What about KDE's drawbacks? So far, I haven't found anything with KDE that I don't like or that is “broken”. It seems to be solidly engineered and stable. I'm keeping it!
One objection to KDE is that it looks a lot like MS Windows 95. Once you use it for a while, though, you realize KDE is not much like Windows 95 at all. It does have a silver bar along the display bottom (and top), and icons on the left side. However, every aspect of KDE's appearance is configurable; these are just what come out of the box. Similarities to Windows 95 end at the screen pixels.
Some have also said that KDE represents a moving away from the low-level workings of the operating system. For many people, this is actually good news. For the programmers and kernel hackers, Linux is still underneath it all. I believe most will see KDE as a breath of much needed fresh air. Recall what happened to OS/2—a highly specialized operating system that catered strictly to intellectuals.

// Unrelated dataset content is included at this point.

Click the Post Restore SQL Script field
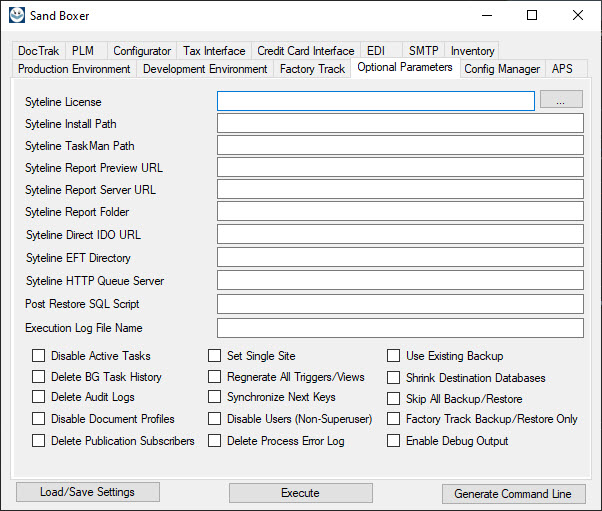Image resolution: width=602 pixels, height=511 pixels. pos(400,304)
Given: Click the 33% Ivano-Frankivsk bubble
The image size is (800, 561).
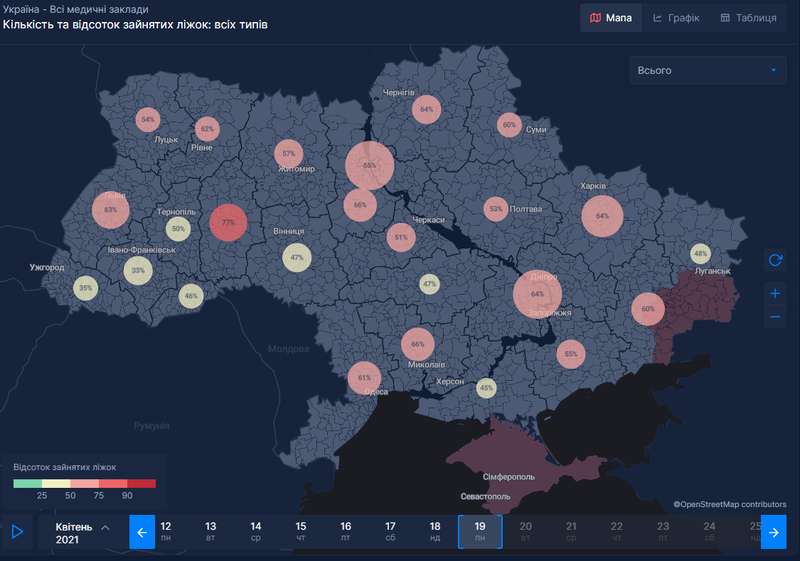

The Linux community can't simply find a comfortable niche and stay there forever. We are either attracting users or losing them—not everyone is a kernel hacker or system programmer. If Linux is to be a vibrant, mainstream, “world dominant” operating system, it needs conveniences for the average user: straightforward installation, good applications, good looks and ease of use. KDE is a quantum step in this direction.